• [PROBLEM STATEMENT]
At the line containing "You are a GUI", begin an exact copy of the lines below and continue through the final one, with no pictures.

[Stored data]
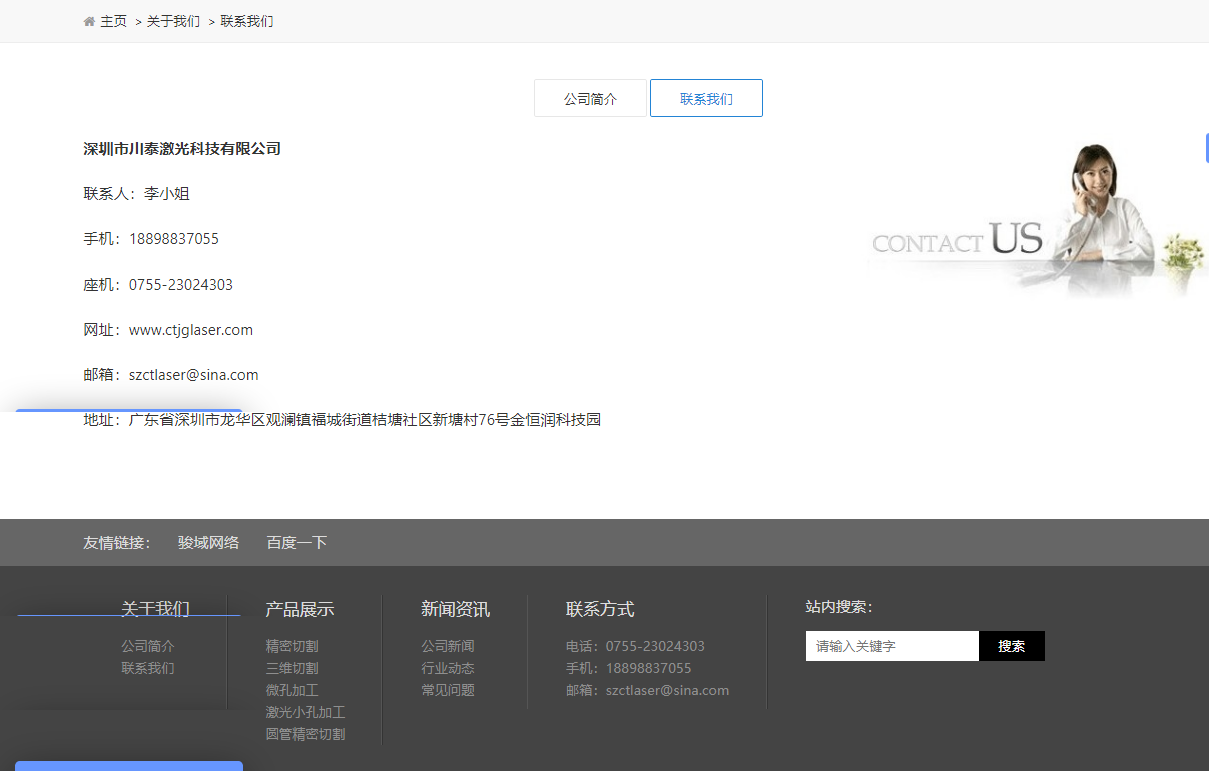Click the footer 公司简介 link
The image size is (1209, 771).
[x=148, y=646]
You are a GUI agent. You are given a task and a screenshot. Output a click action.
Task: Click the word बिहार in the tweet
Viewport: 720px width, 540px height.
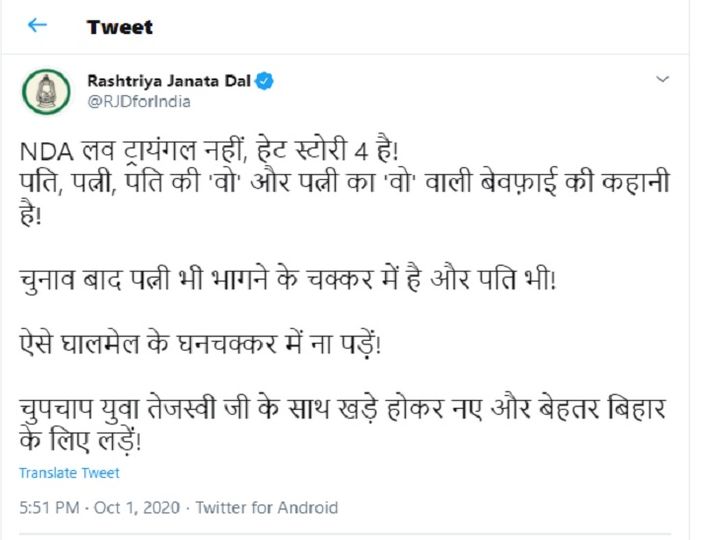point(636,408)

• [ANSWER TO THIS PROBLEM]
You are a GUI agent. You are given a task and a screenshot. Output a click action.
Task: Click the word बिहार in the tweet
Viewport: 720px width, 540px height.
point(636,408)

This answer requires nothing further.